Die Autoren sehen ein Zusammenwirken von politischen, wirtschaftlichen und rechtlichen Risiken, das die künftige Wirtschaftlichkeit des deutschen Braunkohlesektors in Frage stellt. So halten sie es für wahrscheinlich, dass die deutsche Bundesregierung schon vor dem Jahr 2020 weitere Regulierungsmaßnahmen für die Braunkohle ergreift. Die „Sicherheitsbereitschaft“ für acht Braunkohle-Kraftwerksblöcke, auf die sich die Großkraftwerks-Betreiber zuletzt mit dem Bundes-Wirtschaftsministerium geeinigt hatten, könnte noch von der Europäischen Kommission gekippt werden. Sollte Braunkohle zum Thema im Bundestags-Wahlkampf 2017 werden, wäre es möglich, dass die Sicherheitsbereitschaft 2018 aufgrund einer Revisionsklausel noch einmal neu diskutiert wird. Nach 2020 rechnet die Studie mit weiteren Aktionen des Gesetzgebers, den Bestand von Braunkohle-Kraftwerken zu reduzieren, damit Deutschland seine langfristigen Klimaschutz-Ziele erreichen kann.

 

Steigende Kohlendioxid-Preise

Wirtschaftliche Risiken für Braunkohle-Kraftwerke gibt es den Autoren zufolge durch niedrige Preise im Strom-Großhandel, die in der Grundlast bereits unter 30 Euro je Megawattstunde liegen. Ein Überangebot an Erdgas, Kraftwerks-Überkapazitäten und das weitere Wachstum erneuerbarer Energien machen es unwahrscheinlich, dass der Strompreis in absehbarer Zeit wieder steigt. Gleichzeitig kann die Reform des Europäischen Emissionshandels-Systems dazu führen, dass die Preise für ausgestoßenes Kohlendioxid schon bis 2020 auf bis zu 20 Euro je Tonne oder darüber steigen. Derzeit liegt dieser Preis bei 8,50 Euro. Braunkohle-Kraftwerke stoßen deutlich mehr CO2 je Kilowattstunde Stromproduktion aus als Steinkohle- und Gaskraftwerke und sind daher von höheren CO2-Preisen besonders betroffen.
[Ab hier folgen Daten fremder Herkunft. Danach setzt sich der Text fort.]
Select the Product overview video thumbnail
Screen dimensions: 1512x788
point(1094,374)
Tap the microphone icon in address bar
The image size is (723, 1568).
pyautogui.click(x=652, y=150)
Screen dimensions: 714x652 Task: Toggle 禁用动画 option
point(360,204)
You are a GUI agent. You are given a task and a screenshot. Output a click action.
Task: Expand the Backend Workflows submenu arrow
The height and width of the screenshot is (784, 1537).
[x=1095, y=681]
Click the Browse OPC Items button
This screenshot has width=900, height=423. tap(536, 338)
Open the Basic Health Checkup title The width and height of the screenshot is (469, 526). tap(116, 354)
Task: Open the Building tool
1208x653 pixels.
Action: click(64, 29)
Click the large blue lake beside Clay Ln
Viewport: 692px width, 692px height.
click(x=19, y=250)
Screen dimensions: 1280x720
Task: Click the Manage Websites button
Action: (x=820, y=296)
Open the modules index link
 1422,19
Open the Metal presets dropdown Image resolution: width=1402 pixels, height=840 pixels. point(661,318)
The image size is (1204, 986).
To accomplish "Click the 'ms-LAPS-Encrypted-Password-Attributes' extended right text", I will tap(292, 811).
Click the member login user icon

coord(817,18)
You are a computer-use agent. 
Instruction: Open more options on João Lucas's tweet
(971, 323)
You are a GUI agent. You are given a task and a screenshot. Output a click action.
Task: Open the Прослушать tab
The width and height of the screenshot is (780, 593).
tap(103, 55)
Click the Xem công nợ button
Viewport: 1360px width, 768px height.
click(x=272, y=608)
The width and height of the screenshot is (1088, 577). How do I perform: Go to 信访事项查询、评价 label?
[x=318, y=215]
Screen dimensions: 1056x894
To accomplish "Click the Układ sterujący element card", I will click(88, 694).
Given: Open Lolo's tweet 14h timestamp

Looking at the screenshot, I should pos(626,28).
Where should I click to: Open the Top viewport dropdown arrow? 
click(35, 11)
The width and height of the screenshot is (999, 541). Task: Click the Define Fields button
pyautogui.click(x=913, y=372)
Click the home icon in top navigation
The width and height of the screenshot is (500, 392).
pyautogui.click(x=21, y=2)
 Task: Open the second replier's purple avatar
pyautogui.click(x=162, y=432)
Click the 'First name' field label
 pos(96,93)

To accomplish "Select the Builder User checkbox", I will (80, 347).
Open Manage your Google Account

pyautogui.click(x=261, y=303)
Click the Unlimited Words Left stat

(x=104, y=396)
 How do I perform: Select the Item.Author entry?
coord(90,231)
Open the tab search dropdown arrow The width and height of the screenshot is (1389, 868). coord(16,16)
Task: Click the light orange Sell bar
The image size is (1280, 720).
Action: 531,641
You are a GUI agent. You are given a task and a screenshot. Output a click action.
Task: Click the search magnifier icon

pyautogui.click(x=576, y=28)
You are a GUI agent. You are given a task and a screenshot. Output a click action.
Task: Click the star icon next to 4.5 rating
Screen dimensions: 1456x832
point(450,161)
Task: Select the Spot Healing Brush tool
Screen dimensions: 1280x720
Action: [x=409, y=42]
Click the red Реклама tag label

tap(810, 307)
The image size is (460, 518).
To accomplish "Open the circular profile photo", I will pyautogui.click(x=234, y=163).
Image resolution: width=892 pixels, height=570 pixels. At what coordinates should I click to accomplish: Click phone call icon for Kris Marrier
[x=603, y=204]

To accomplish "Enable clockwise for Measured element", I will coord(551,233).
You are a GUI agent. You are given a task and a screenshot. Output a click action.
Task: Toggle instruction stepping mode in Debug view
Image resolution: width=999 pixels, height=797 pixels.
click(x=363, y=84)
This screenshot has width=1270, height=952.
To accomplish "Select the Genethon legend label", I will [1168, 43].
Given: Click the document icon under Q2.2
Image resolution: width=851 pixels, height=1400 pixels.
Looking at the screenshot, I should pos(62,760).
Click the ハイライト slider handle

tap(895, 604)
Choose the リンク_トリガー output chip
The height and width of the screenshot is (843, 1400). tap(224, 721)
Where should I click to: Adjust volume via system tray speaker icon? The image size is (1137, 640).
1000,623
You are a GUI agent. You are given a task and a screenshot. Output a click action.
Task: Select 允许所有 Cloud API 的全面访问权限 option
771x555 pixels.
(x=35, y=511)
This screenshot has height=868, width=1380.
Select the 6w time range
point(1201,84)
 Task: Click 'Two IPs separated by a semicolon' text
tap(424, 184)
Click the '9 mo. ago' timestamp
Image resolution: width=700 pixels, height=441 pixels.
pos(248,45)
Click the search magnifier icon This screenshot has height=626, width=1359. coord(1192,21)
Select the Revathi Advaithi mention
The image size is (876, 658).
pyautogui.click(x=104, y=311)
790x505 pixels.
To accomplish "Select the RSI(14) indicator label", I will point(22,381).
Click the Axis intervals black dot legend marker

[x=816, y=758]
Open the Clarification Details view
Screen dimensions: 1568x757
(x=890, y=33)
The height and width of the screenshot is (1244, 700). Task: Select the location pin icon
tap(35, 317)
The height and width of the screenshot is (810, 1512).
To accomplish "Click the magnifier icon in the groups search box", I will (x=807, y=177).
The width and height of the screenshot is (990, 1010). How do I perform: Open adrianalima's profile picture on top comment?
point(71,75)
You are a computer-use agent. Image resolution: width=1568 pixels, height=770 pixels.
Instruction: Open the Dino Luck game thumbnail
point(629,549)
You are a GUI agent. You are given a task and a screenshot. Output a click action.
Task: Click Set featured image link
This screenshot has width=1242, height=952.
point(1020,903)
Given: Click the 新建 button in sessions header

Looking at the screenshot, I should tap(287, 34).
Weitere wirtschaftliche Belastungen für Vattenfalls Braunkohle-Kraftwerke könnten mit einer neuen Schadstoff-Richtlinie der Europäischen Union verbunden sein, die derzeit vorbereitet wird und voraussichtlich 2021 in Kraft treten kann. Sie sieht niedrigere Grenzwerte für den Ausstoß von Schwefeldioxid, Stickoxiden, Feinstaub und Quecksilber vor. Die Studienautoren rechnen damit, dass daher die Vattenfall-Kraftwerke mit Filtertechnik für eine dreistellige Millionen-Euro-Summe nachgerüstet werden müssen.

 

Rekultivierung knapp kalkuliert

Der künftige Käufer von Vattenfalls Braunkohlegeschäft wird auch dafür verantwortlich sein, die derzeit 23.000 Hektar großen Tagebauflächen zu rekultivieren. Der schwedische Energiekonzern hat dafür in seiner Bilanz bisher Rückstellungen von 1,1 Milliarden Euro gebildet. Es gibt allerdings bereits Hinweise darauf, dass diese Summe möglicherweise nicht für eine vollständige Rekultivierung ausreichen wird. Zum Vergleich verweist die Studie auf die Rekultivierungskosten von 12,9 Mrd. Euro, die von 1992 bis 2017 für die Rekultivierung von 120.000 ha Tagebauflächen aus DDR-Zeiten angefallen sein werden. Die Rekultivierungskosten je Hektar lagen hier mehr als doppelt so hoch wie die bisher von Vattenfall berücksichtigten Kosten. Sollte die bisher zurückgestellte Summe nicht für die Rekultivierung ausreichen, müsste der neue Eigentümer für die Differenz aufkommen.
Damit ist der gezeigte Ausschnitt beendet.